Wednesday, March 08, 2017

Storyteller’s Rulebook: Your Genre is Your Taskmaster

This is possibly the number one mistake I see in the manuscripts I read.

You’re written forty pages of great relationship drama and you know that it’s the best thing you’ve ever written. You’ve created deep and rich three-dimensional characters, you’ve imbued them with your own history and pain, and you’ve put them on a collision course, forcing them to deal with their issues and with each other.

But your manuscript begins with an action sequence, has intermittent action sequences throughout, and ends with blowing up an underground lair. Your genre, inescapably, is action, and that forty pages of relationship drama has no action, which means that it has to go, or be significantly transformed.

Your genre is your taskmaster. Action needs action every twenty pages or so. Comedy needs frequent laughs, etc. So what do you do with all that great relationship drama?

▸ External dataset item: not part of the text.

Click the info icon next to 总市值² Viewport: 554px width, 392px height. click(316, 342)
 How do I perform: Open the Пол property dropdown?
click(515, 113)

If you don’t want to lose it, you have to find a way for it to serve the action. The relationship confrontations need to be inextricable from the life-and-death confrontations. The interpersonal breakthroughs need to result in plot breakthroughs. Clocks must always be ticking.

Great writing that violates your genre isn’t great writing. Everything must serve your genre. You either have to jettison a lot of the relationship drama, or you have to jettison the action elements. Good Will Hunting started out as an action script, until they realized that they were doing a better job with the backstory than the frontstory, so they just got rid of the frontstory. Nobody missed it.

4 comments:

Paul Worthington said...

While I certainly see your point -- what about stories that mix genres, as so many do these days, some quite successfully?
My own series is inspired by Twin Peaks, which was a wild mix of murder mystery, comedy, soap opera, and supernatural.
Of course many people hated TP for that reason -- but for the significant number of enthusiastic fans, that mix was a large part of the appeal. It also created an edginess for each scene as it unfolds: is it a scary scene, a funny one, or relationship drama? Will it change unexpectedly from one to the other?
If the writer of the action script in your example cut the relationship, cut the comedy, etc. -- wouldn't it just be a straightforward unsurprising action story? Yes, that would satisfy the many people who want exactly that -- but that doesn't have to be your only goal.

James Kennedy said...

Yes, I second Paul's comment. And you don't have to be a genius like David Lynch to get away with it either. This seems to be one of those pieces of advice that throttles creativity and discourages risk-taking.

Matt Bird said...

I disagree. Twin Peaks, when it was good, was very disciplined in service to its murder mystery. The supernatural element worked because it turned out to be key to the mystery. The tone was sometimes comedic, but there were rarely comedy scenes that didn't serve the mystery. At first there were no purely soap operatic elements that didn't serve the mystery, but the first exception was Lucy's pregnancy, and I remember thinking "What is this shit?" when that scene first aired. Unfortunately, once Lynch was gone, the soap operatic elements overwhelmed the mystery element and the show lost its way (until the finale). If the show had had an episode that never mentioned the mystery before it was solved, that would have been a major misstep, and that's the sort of thing I'm talking about.

Steve Bird said...

Correct me if I'm wrong, but didn't Annie Hall start out its life as Bullets Over Broadway? Allen eventually resurrected the excised plot and made his originally intended movie years later.